**Exercise details**. Copy each of the following items word for word, leaving out the pictures.
[BEGIN]
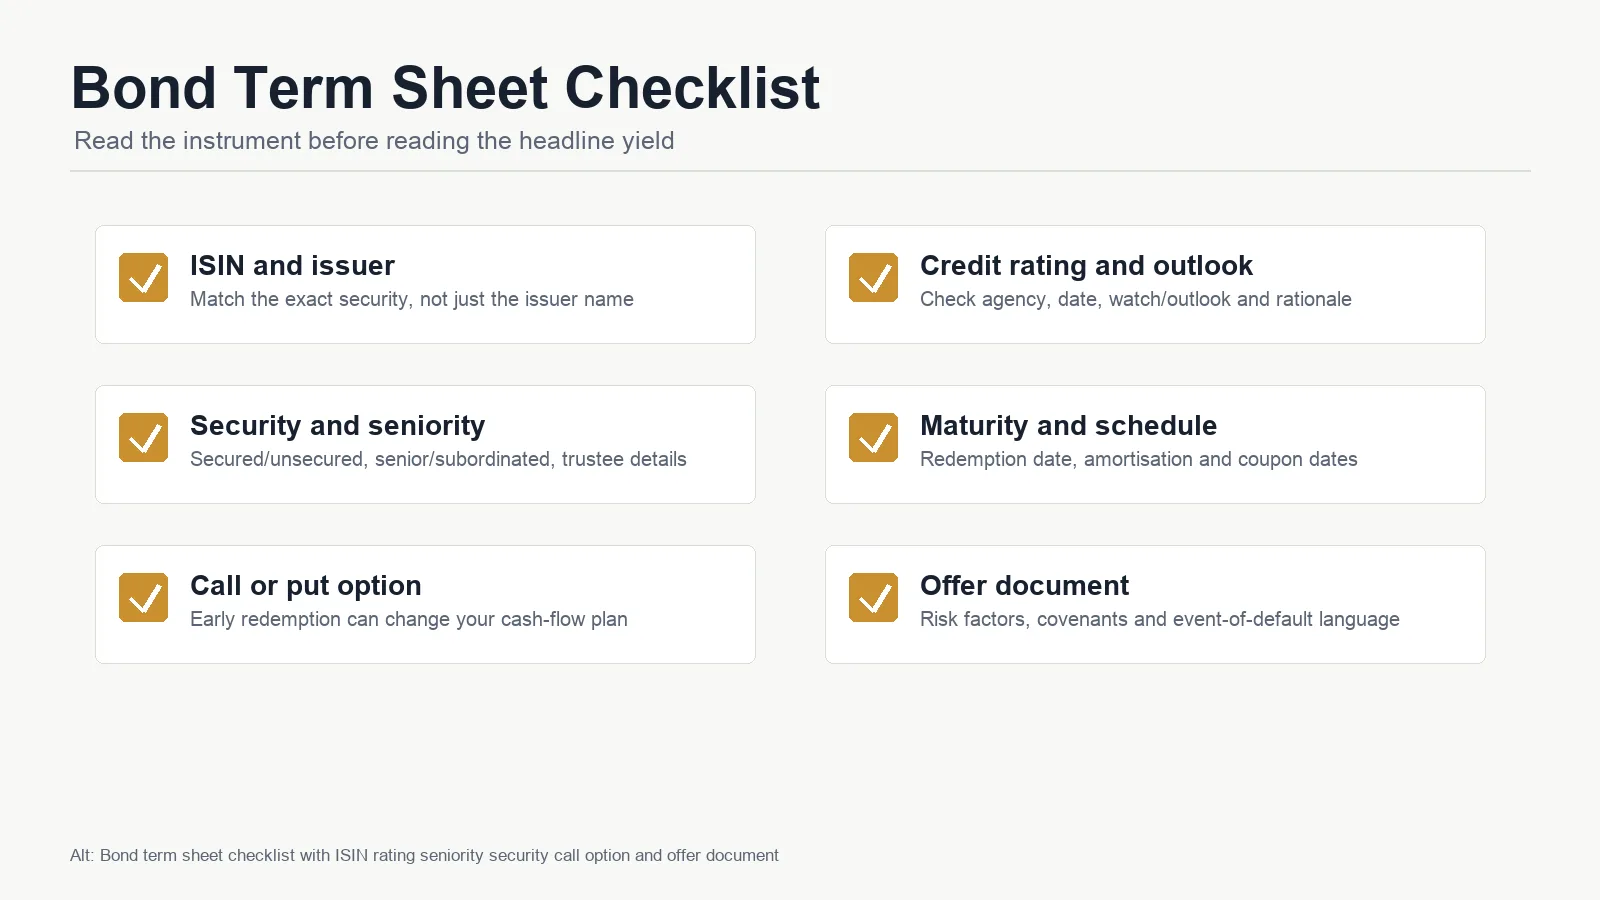Select the Alt text caption at the bottom

point(424,855)
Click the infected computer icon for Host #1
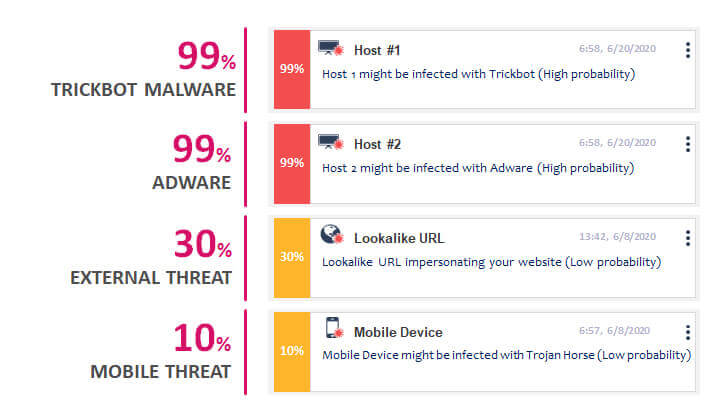The height and width of the screenshot is (411, 718). tap(331, 48)
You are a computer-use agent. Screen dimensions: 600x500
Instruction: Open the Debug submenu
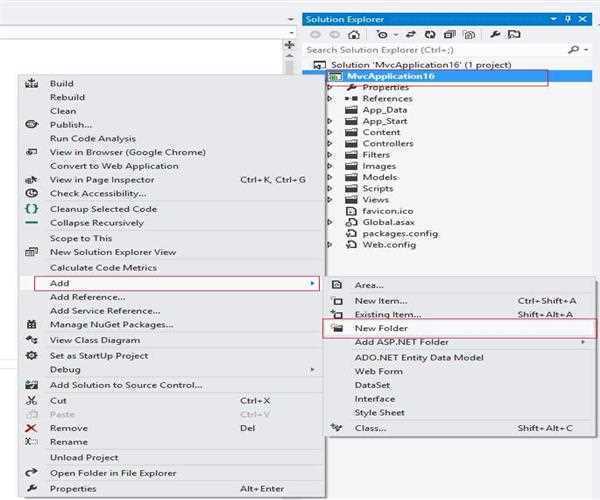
[END]
**Task answer**.
Select the Alt text caption at the bottom

point(424,855)
Click the infected computer icon for Host #1
The height and width of the screenshot is (411, 718). tap(331, 48)
You are a computer-use agent. Screen dimensions: 600x500
Instruction: Open the Debug submenu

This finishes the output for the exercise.